Newspaper Article

February 9, 2019

"Seek the Remedy for a Lack of Power"

As I walked up to the doors of our church I heard our security system beeping. I could tell that it wasn't the sound it makes when the alarm has sounded. It was some other signal. As I went inside to shut off the system I noticed an unusual message on the keypad - the word "bat". I was wise enough to know it wasn't trying to tell me that a flying mammal had invaded our building. Neither was it instructing me to find a baseball bat to use to protect myself against some intruder. I realized it was a warning that a battery in the system was running low. I called someone at the security company who helped me figure out that it was our back-up battery which needed to be replaced. She told me that too many people neglect that warning about the lack of power. If we were to let it go too long, it could cause more serious issues.

▶ **EXERCISE TASK A**: Please extract the passage of the column from "As I walked" to "more serious issues.", word for word.
▶ **EXERCISE TASK B**: According to the column, why shouldn't the low-power warning from the security system be neglected? Answer in one to three sentences.
▶ **EXERCISE TASK C**:
Answer these questions about the column:
(i) What word appeared on the keypad?
(ii) Which battery in the system needed to be replaced?
(iii) What date does the column carry?
The listing has nothing to do with the column.

▶ **GIVEN INFORMATION**:
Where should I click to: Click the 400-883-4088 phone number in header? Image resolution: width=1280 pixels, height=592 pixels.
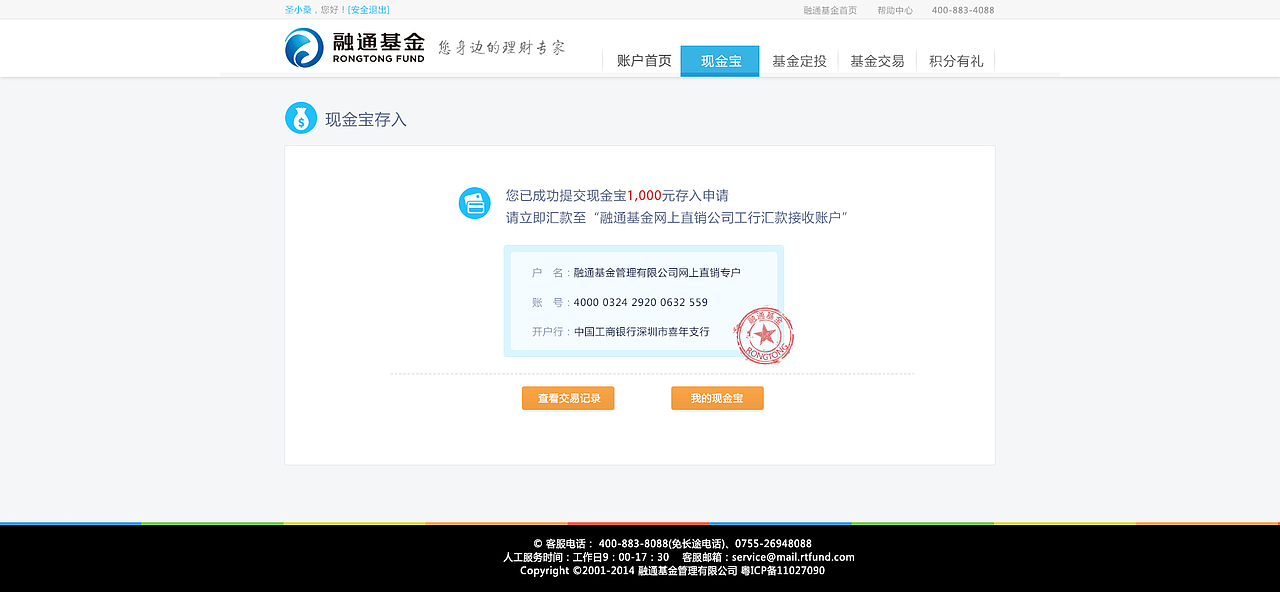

▶ **RESULT A**:
As I walked up to the doors of our church I heard our security system beeping. I could tell that it wasn't the sound it makes when the alarm has sounded. It was some other signal. As I went inside to shut off the system I noticed an unusual message on the keypad - the word "bat". I was wise enough to know it wasn't trying to tell me that a flying mammal had invaded our building. Neither was it instructing me to find a baseball bat to use to protect myself against some intruder. I realized it was a warning that a battery in the system was running low. I called someone at the security company who helped me figure out that it was our back-up battery which needed to be replaced. She told me that too many people neglect that warning about the lack of power. If we were to let it go too long, it could cause more serious issues.

▶ **RESULT B**: The person at the security company said that letting the warning about the lack of power go too long could cause more serious issues.

▶ **RESULT C**:
(i) "bat"
(ii) The back-up battery
(iii) February 9, 2019